Sin duda, aquellos viajes de la sierra, por el camino de las cruces, pensando siempre en ladrones y asesinos, habían influido sobre su ánimo. Su fantasía, al personificar aquellos tipos, les había dado una forma que le hacía asustarse de los pobres hombres que por su indumentaria recordasen la creación de su fantasía. La pelliza, el traje gris, el humilde hombre de gris, la aterrorizaba; y, sin embargo, veía acercarse sin miedo a los que tenían facha de señoritos. Más de una vez en un viaje, hizo amistad con un desconocido que le parecía excelente, sólo por el prestigio de su traje; pero hasta esa confianza había de abandonarla. Durante su estancia en Hamburgo, había hecho estrecha amistad con uno de esos señores bien portados, que se mostraba tierna y respetuosamente rendido. Fue en víspera de emprender su viaje a Noruega, cuando lo conoció en el hotel y durante dos días se dedicó a acompañarla. Había querido disuadirla de seguir su viaje tan rápidamente, y ante las negativas de ella, pareció resignarse con las promesas de verla a su regreso. Había ido a la estación a llevarle un ramo de flores, suspirándole tierno.

—Usted no se acordará de mí… que no podré olvidarla nunca.

Ella se sentía impresionada por aquel hombre distinguido de voz insinuante y dulce.

—La tristeza de los viajes —le dijo— está en esta separación de las personas que podrían influir en nuestra vida y a las que quizás no volveremos a ver.

Él le apretó la mano.

—¿Quiere usted escribirme? ¿Me autoriza a esperar?

Tuvo miedo Matilde de haber ido demasiado lejos.

—Cambiaremos postales —le contestó.

Estaban sentados dentro del vagón de primera, que ya ocupaban varios viajeros.

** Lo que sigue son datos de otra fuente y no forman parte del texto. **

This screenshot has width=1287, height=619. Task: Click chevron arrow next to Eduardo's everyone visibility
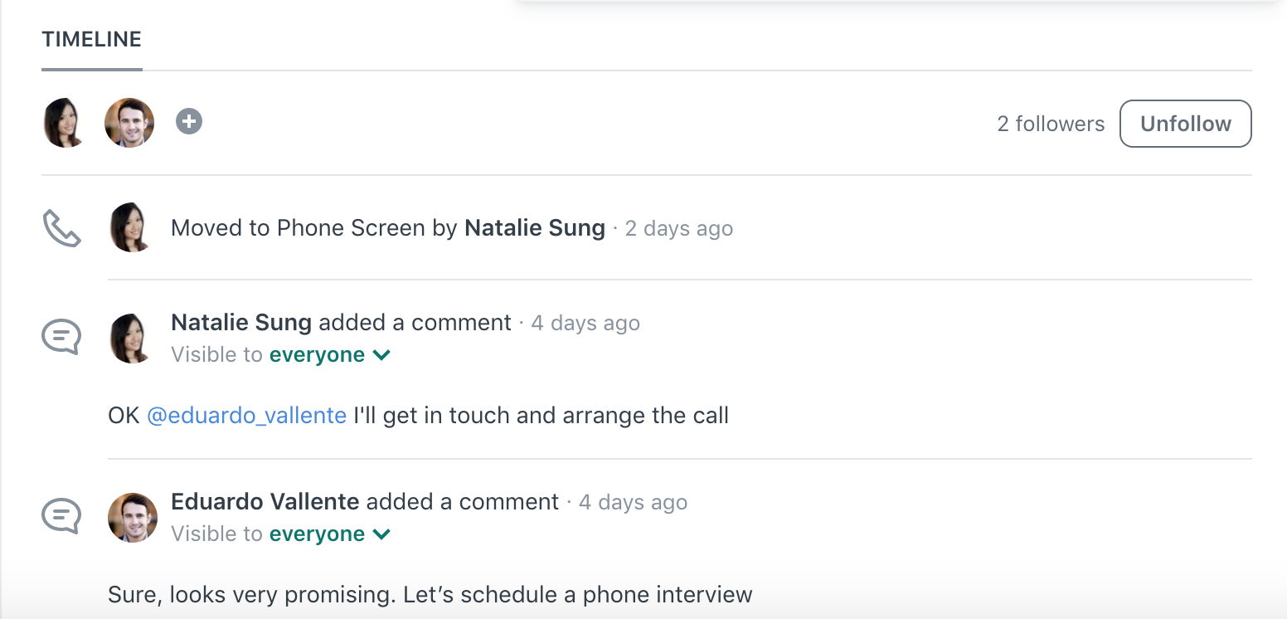pyautogui.click(x=382, y=534)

—Si me da usted su dirección por anticipado —insistió él como si tomase aquellas palabras por una concesión—, mi postal será la primera que llegue a su encuentro.

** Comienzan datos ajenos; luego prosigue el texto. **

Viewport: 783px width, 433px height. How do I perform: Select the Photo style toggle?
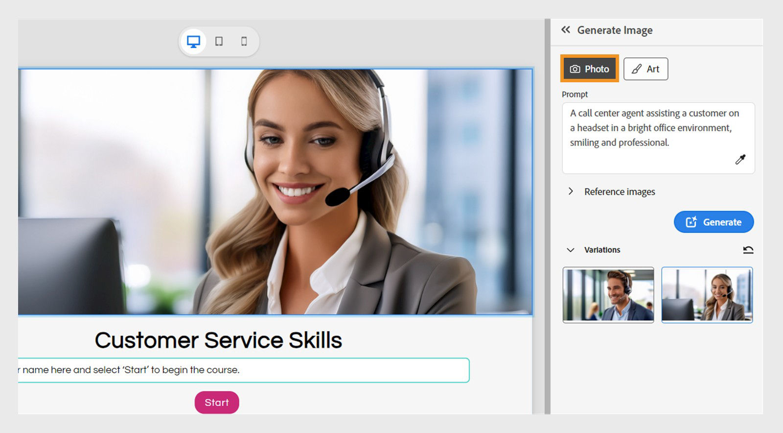tap(590, 69)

La joven abrió su tarjetero, sacó un lápiz y escribió en él la dirección de la ciudad, diciendo: —No sé aún a qué hotel he de ir. Escríbame a lista de Correos.

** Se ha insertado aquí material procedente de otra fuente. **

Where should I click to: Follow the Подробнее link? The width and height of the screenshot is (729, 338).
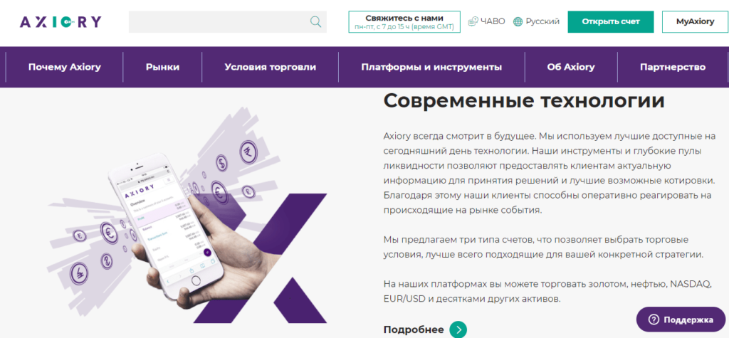414,329
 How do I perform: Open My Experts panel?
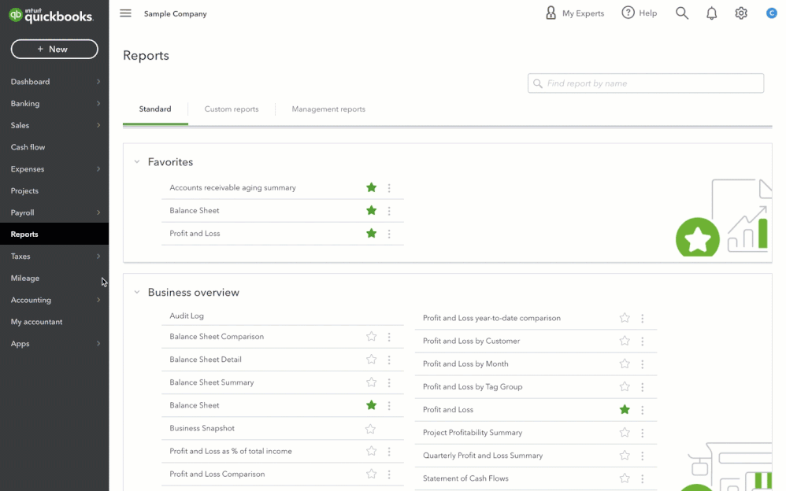pos(575,13)
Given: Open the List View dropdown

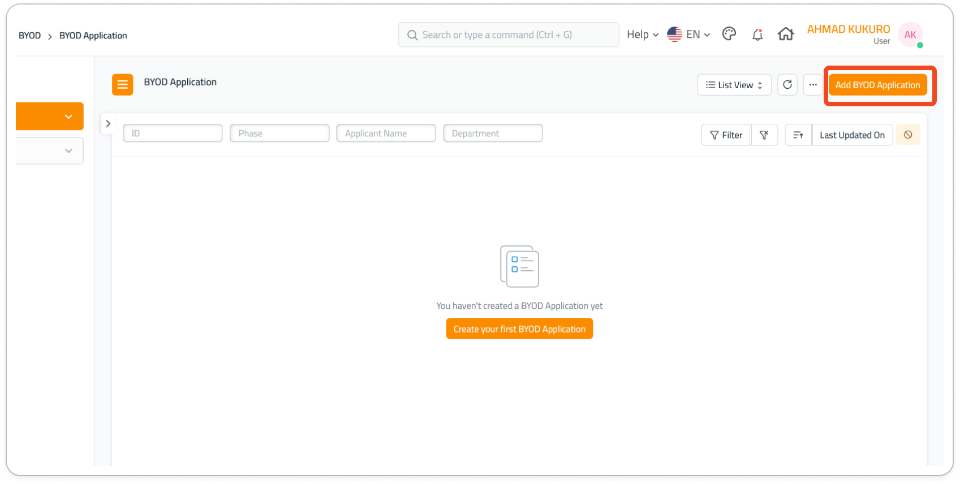Looking at the screenshot, I should point(734,85).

Mientras hablaba, un viajero que estaba a su lado clavó tenazmente la vista en la tarjeta. Matilde no pudo menos que sonreír de la curiosidad un tanto impertinente. Resonó el silbato del tren.

—¡Adiós!

—¡Adiós!

Se asomó a la ventanilla, porque a ella, siempre tan sola, en la tristeza de las estaciones le era grato tener quien le dijese «Adiós». El caballero que había leído la tarjeta trazó la rúbrica; no había ido a despedir a nadie.

Era sin duda uno de esos enamorados de ocasión que siguen a todas las mujeres y al que había intimidado la presencia de Schabel.